### WORK REQUIRED
Copy the complete listing that follows, letter for letter.

### MATERIAL PROVIDED
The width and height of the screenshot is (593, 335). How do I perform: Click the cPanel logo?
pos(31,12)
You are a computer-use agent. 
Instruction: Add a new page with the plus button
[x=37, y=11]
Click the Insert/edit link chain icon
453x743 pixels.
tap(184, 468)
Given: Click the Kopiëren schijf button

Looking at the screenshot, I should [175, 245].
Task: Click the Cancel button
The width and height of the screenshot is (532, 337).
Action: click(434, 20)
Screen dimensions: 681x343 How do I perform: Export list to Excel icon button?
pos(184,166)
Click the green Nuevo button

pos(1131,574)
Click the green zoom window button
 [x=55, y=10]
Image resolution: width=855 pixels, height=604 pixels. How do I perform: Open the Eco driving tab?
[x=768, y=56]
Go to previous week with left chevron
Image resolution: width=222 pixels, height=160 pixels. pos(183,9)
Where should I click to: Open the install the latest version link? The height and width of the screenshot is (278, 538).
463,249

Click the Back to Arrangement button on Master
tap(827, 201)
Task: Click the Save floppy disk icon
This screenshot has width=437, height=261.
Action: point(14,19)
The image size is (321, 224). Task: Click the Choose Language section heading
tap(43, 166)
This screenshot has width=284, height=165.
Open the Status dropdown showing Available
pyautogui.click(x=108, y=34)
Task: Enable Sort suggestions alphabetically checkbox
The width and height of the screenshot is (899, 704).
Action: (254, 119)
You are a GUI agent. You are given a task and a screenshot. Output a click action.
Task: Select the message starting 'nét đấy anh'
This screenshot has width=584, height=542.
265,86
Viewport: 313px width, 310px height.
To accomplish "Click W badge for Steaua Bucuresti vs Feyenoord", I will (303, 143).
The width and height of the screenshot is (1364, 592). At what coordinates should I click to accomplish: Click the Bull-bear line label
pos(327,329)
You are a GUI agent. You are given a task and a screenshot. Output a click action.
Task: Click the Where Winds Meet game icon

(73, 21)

### ANSWER TO THIS PROBLEM
The width and height of the screenshot is (593, 335). How do I perform: Click the cPanel logo?
pos(31,12)
You are a computer-use agent. 
Instruction: Add a new page with the plus button
[x=37, y=11]
Click the Insert/edit link chain icon
453x743 pixels.
tap(184, 468)
Given: Click the Kopiëren schijf button

Looking at the screenshot, I should [175, 245].
Task: Click the Cancel button
The width and height of the screenshot is (532, 337).
Action: click(434, 20)
Screen dimensions: 681x343 How do I perform: Export list to Excel icon button?
pos(184,166)
Click the green Nuevo button

pos(1131,574)
Click the green zoom window button
 [x=55, y=10]
Image resolution: width=855 pixels, height=604 pixels. How do I perform: Open the Eco driving tab?
[x=768, y=56]
Go to previous week with left chevron
Image resolution: width=222 pixels, height=160 pixels. pos(183,9)
Where should I click to: Open the install the latest version link? The height and width of the screenshot is (278, 538).
463,249

Click the Back to Arrangement button on Master
tap(827, 201)
Task: Click the Save floppy disk icon
This screenshot has width=437, height=261.
Action: point(14,19)
The image size is (321, 224). Task: Click the Choose Language section heading
tap(43, 166)
This screenshot has width=284, height=165.
Open the Status dropdown showing Available
pyautogui.click(x=108, y=34)
Task: Enable Sort suggestions alphabetically checkbox
The width and height of the screenshot is (899, 704).
Action: (254, 119)
You are a GUI agent. You are given a task and a screenshot. Output a click action.
Task: Select the message starting 'nét đấy anh'
This screenshot has width=584, height=542.
265,86
Viewport: 313px width, 310px height.
To accomplish "Click W badge for Steaua Bucuresti vs Feyenoord", I will (303, 143).
The width and height of the screenshot is (1364, 592). At what coordinates should I click to accomplish: Click the Bull-bear line label
pos(327,329)
You are a GUI agent. You are given a task and a screenshot. Output a click action.
Task: Click the Where Winds Meet game icon

(73, 21)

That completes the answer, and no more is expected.